As maçãs silvestres são quase indistinguíveis das argentinas encontradas nos supermercados hoje. Nikolai ficou surpreso ao encontrar macieiras silvestres, densamente emaranhadas e desigualmente espaçadas, um fenômeno encontrado em nenhum outro lugar do mundo.
Os cientistas acreditam que as sementes da maçã de Tian Shan foram transportadas para fora do Cazaquistão por pássaros e ursos muito antes dos humanos as cultivarem. Quando os humanos começaram a cultivar e comercializar maçãs, a Malus sieversii já havia se enraizado na Síria, a quase 3 mil km de distância, sem a intervenção humana.
Os romanos a descobriram lá e espalharam a fruta ainda mais pelo mundo. Acredita-se que o comércio da Rota da Seda tenha espalhado a fruta por toda parte, eventualmente chegando às Américas pela mão dos colonizadores europeus.
Apesar de ser o primeiro a afirmar cientificamente a associação de Almaty com a maçã, Vavilov não foi o primeiro a observar a influência da fruta na região. Almaty costumava ser chamada de Alma-Ata -o nome russo da cidade-, que significa "pai das maçãs".
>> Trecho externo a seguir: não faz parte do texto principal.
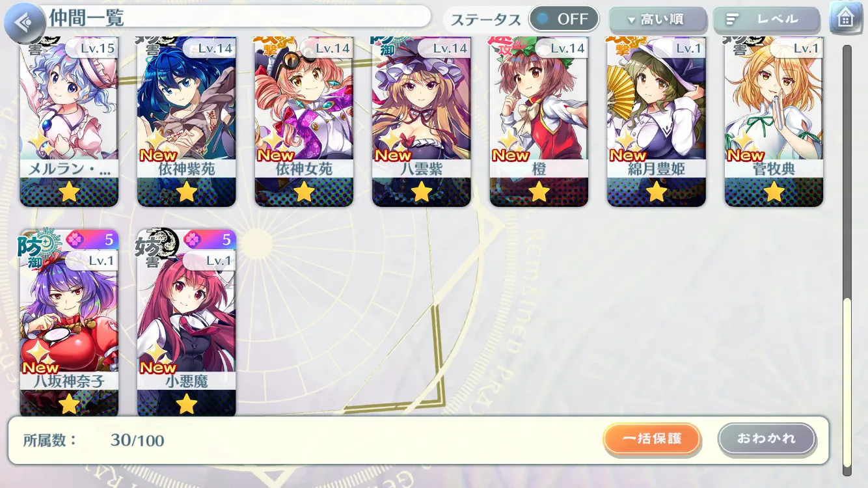Open the レベル sort criteria selector
868x488 pixels.
click(766, 20)
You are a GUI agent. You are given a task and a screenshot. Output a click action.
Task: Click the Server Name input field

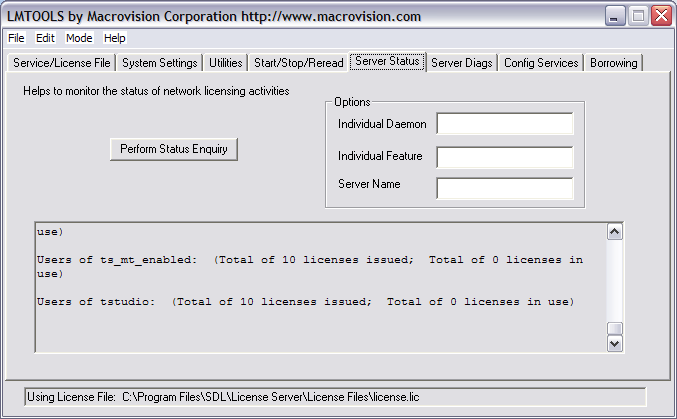[504, 188]
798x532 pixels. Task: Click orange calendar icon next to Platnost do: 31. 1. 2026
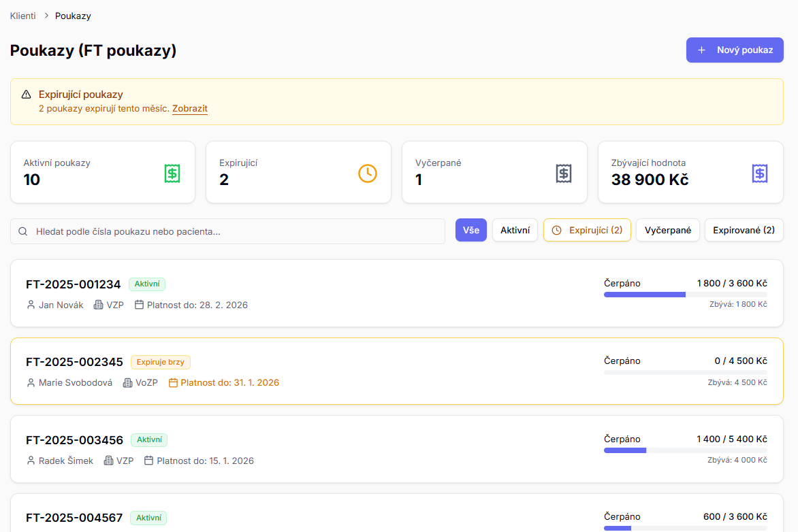click(x=173, y=383)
Esse orgulho é usado claramente para todos verem em toda a cidade. Outdoors com imagens de maçãs e o slogan de "Almaty, a cidade das mil cores", não anunciam nada além da famosa fruta, injetando toques ousados de vermelho ao longo de rodovias cinzentas.
No Museu Estadual de Artes A Kasteyev, o maior museu de arte do Cazaquistão, as maçãs aparecem em pinturas a óleo e esculturas de metal. Em uma escala maior e mais pública, murais retratando a fruta adornam as laterais dos edifícios, e uma gigantesca fonte de granito em forma de maçã é um ponto de atração na montanha Kok Tobe, um dos principais marcos da cidade.
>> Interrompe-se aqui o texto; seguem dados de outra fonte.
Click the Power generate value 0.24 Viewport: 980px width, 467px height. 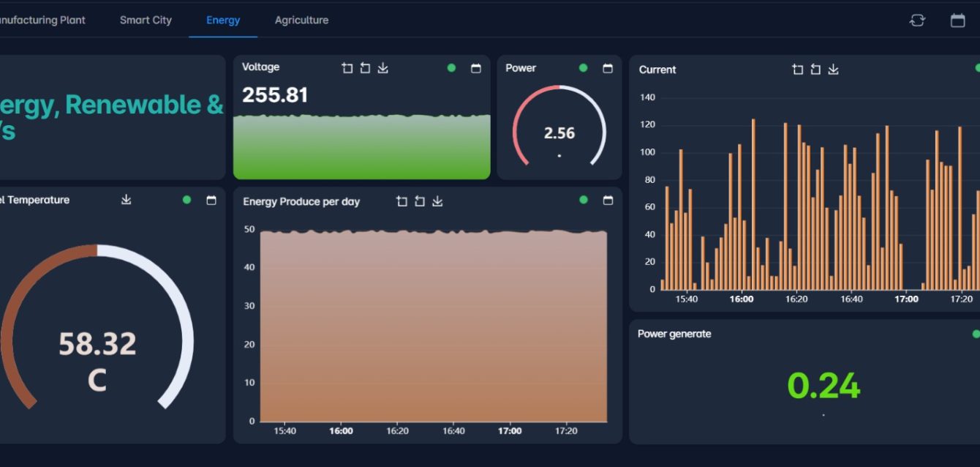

No mercado municipal, lotado de moradores protegidos do frio, vendedores vendem suas muitas variedades de maçãs domesticadas no mercado em precárias torres de maçãs meticulosamente organizadas de acordo com tonalidade, tamanho e forma.
Mas enquanto a região aceitou de bom grado a Malus domestica como sua, as maçãs-silvestres do Cazaquistão foram decididamente negligenciadas. Elas costumavam ser comuns, mas durante o desenvolvimento soviético muitas das árvores foram cortadas por sua madeira. Até 80% das florestas de macieiras silvestres foram destruídas.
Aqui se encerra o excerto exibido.